AI is changing which human job skills matter most. The top skills identified in the World Economic Forum’s 2025 Future of Jobs Report (survey of 1,000+ global employers) also tell this story. The top 11 skills in order are analytical thinking; resilience, flexibility, and agility; leadership and social influence; creative thinking; motivation and self-awareness; technological literacy; empathy and active listening; curiosity and lifelong learning; talent management; service orientation and customer service; and AI and big data. The report also looks at skills becoming more important. While the top three focus on tech (AI and big data; networks and cybersecurity; technological literacy), on their heels are creative thinking; resilience, flexibility, and agility; curiosity and lifelong learning; leadership and social influence; talent management; and analytical thinking. Also in the top 15 are empathy and active listening; design and user experience; and service orientation and customer service. Finally, one in four employers see marketing and media skills growing in importance in 2025.   

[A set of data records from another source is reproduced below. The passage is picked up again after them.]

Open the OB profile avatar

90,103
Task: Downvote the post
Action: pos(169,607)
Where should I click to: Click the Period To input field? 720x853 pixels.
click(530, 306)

The value of your properties is huge. Effective marketing can help you maximize it, and AI can provide value. But as you use AI, make sure you’re not doing a disservice to your properties and business.   

It’s also important to understand that AI brings risks. Do you know which AI tools your teams are using and how? Is the data you uploaded secure? What about your customers’ data? Are AI’s outputs accurate and as “good” as they can be? AI can’t judge between what’s bad, good, better, or best. Only humans can make that call, knowing when to take ideas further. AI also can’t understand ethics, letting bias seep into AI images and content. How is AI putting your company’s security, quality, culture, or reputation at risk?   

There’s a place for AI in real estate marketing. AI tools are great at quickly accessing, digesting, and distilling huge amounts of information. Plus, these tools are improving fast. But as you adopt AI, think about how your human professionals remain essential for providing value to customers. As for DBMK, the more we use AI, the more we’re sure we still have a critical role to play in our customers’ marketing efforts. Our existential crisis is only helping us get better at what we do.